The main artery of Aix is Le Cours Mirabeau, a wide and impressive tree lined boulevard, filled with cafes on the sunny side and businesses and banks over the road in the shade cast by the large plane trees.

La Rotonde.

Le Cours Mirabeau.
Le Cours was named after Le comte de Mirabeau, a wealthy 18th century politician, who was known for scandalous love affairs. He was a good orator and was popular with the people, but he had a darker side and spent time in prison with the Marquis de Sade.

Also linked with Aix is le bon Roi Rene, the good king who reigned over Provence before it became part of France in the 1480s. A statue of Rene adorned with the muscat grapes he introduced to Provence stands in a fountain at one end of Cours Mirabeau. At the other end of the boulevard is the large and imposing la Rotonde, which spouts out streams of water as traffic circles round.

Old Aix is a fascinating maze of streets, dotted with squares and fountains, you never know what you will come across as you turn a corner. Streets are lined with all manner of shops, cafes and restaurants. Somewhere in this maze is the impressive town hall, la mairie, and le cathedral St Sauveur.

Best friends Paul Cezanne and Emile Zola, who went to school in Aix,  met and drank at Les Deux Garcons on the Cours, before they were famous. Jean Cocteau, Edith Piaf, and more recently Hugh Grant and George Clooney are among others who have allegedly dropped by for a drink. Until recently North Africans were not admitted.

Two views of Mt St Victoire painted by Cezanne.
Perhaps the most famous person to hail from Aix was the Post Impressionist artist Paul Cezanne. The building where he went to school with Emile Zola is now le Musee Granet. Eight of Cezanne's paintings are on display in the museum, along with other works of art, but it took until 1984 for Aix to finally get hold of these priceless masterpieces. It seems the city did not fully appreciate its home grown artistic genius until the whole world had labelled him as one of the all time greats.

Cezanne was fascinated by the views of Mont St Victoire, a mountain which can be seen in the near distance from all over the city. He painted the many different moods and angles of the mountain about 60 times.

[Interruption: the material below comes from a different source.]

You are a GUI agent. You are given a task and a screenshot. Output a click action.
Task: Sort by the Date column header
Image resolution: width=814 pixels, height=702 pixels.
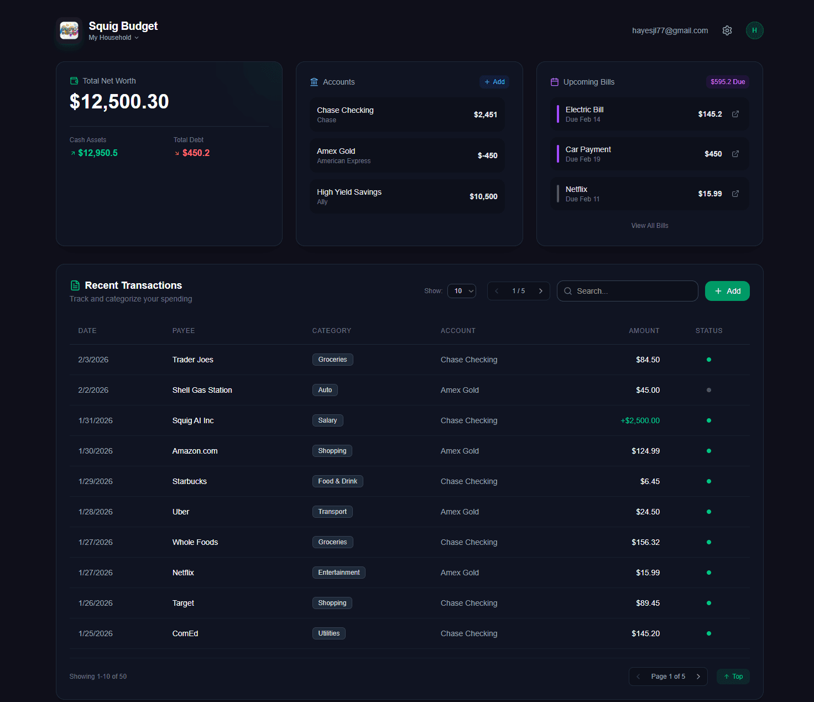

Atelier Cezanne circa 1890s to 1906.
Cezanne produced much of his work at the family home in le Jas de Bouffon, but towards the end of his life created a studio in what was then open land about a 20 minute walk north of la Rotonde. Once rural with far reaching views the property is now in a built up area on Avenue Paul Cezanne. He painted many of his most famous works here. Atelier Cezanne  has been preserved as a tribute to his life and is kept as it would have been during his lifetime, strewn with artist's paraphernalia, objects he painted, easels and even his overcoats hang on the wall.

The tourist office is at La Rotonde and is very helpful, with maps and details about how to visit the places mentioned.